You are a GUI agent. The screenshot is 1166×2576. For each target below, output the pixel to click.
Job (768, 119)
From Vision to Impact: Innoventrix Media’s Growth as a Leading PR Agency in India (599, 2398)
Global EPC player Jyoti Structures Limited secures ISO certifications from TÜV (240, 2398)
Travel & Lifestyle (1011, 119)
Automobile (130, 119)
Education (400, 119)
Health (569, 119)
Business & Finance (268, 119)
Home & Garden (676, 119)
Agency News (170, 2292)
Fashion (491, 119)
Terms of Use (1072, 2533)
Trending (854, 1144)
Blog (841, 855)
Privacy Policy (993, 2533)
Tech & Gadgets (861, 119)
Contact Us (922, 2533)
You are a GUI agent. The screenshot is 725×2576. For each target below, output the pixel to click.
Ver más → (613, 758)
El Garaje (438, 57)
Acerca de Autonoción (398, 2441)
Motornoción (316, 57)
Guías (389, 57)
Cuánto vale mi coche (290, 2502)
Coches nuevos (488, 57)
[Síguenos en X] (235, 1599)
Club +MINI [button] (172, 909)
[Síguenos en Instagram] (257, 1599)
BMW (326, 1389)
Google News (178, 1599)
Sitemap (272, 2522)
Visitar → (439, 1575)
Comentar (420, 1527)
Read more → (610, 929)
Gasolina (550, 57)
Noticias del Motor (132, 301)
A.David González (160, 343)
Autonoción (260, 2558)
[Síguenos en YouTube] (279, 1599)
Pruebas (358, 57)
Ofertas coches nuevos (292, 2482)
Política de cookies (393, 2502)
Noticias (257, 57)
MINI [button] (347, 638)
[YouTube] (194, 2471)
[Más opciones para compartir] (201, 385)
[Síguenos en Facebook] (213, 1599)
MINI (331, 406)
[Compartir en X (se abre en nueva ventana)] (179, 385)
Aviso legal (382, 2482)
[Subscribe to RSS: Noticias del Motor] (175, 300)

^^^^^^^^^^^^^^^^

> **Required work**
Each line from the one with "Comentar (420, 1527)" through the end of the records above should be written out exactly. No other line should appear.

> **Solution**
Comentar (420, 1527)
Read more → (610, 929)
Gasolina (550, 57)
Noticias del Motor (132, 301)
A.David González (160, 343)
Autonoción (260, 2558)
[Síguenos en YouTube] (279, 1599)
Pruebas (358, 57)
Ofertas coches nuevos (292, 2482)
Política de cookies (393, 2502)
Noticias (257, 57)
MINI [button] (347, 638)
[YouTube] (194, 2471)
[Más opciones para compartir] (201, 385)
[Síguenos en Facebook] (213, 1599)
MINI (331, 406)
[Compartir en X (se abre en nueva ventana)] (179, 385)
Aviso legal (382, 2482)
[Subscribe to RSS: Noticias del Motor] (175, 300)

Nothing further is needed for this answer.